HMRC has confirmed an annual £60,000 rule for state pensioners. A pension saver reached out to the Labour Party government's tax arm over X, formerly Twitter, asking about a pension rule.
Query and Response
The saver asked: "If I retire at the end of April 2026 from full-time employment how much can I put into my private pension for tax year 26/27? If it is based on earnings for the year can I still use any unused allowance from previous years?"
On the social networking site, HMRC replied: "You will only have roughly one month of earnings for the 2026/27 tax year. You can personally contribute up to 100% of your relevant UK earnings for the 2026/27 tax year. This is further capped at the standard Annual Allowance, which is £60,000 for the 2026/27 tax year."
Understanding the Annual Allowance
Your annual allowance is the most you can save in your pension pots in a tax year (6 April to 5 April) before you have to pay tax. You will only pay tax if you go above the annual allowance. This is £60,000 this tax year.
Your annual allowance applies to all of your private pensions, if you have more than one. This includes the total amount paid into a defined contribution scheme in a tax year by you or anyone else (for example, your employer) or any increase in a defined benefit scheme in a tax year.

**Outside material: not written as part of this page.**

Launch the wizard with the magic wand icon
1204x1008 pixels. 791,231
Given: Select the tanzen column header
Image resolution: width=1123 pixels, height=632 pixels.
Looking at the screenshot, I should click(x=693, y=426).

You might be able to carry over any annual allowance you did not use from the previous three tax years.
What to Do If You Exceed the Allowance
You will receive a statement from your pension provider telling you if you go above the annual allowance in their scheme. If you are in more than one pension scheme, ask each pension provider for statements. You can also use a calculator to work out how much you have gone above the allowance. If you go over your annual allowance, either you or your pension provider must pay the tax. Fill in the 'Pension savings tax charges' section of a Self Assessment tax return to tell HMRC about the tax, even if your pension provider pays all or part of it. You will need form SA101 if you are using a paper form.
You can still claim tax relief for pension contributions on your Self Assessment tax return if you are above the annual allowance.
HMRC does not tax anyone for going over their annual allowance in a tax year if they retired and took all their pension pots because of serious ill health or if they died.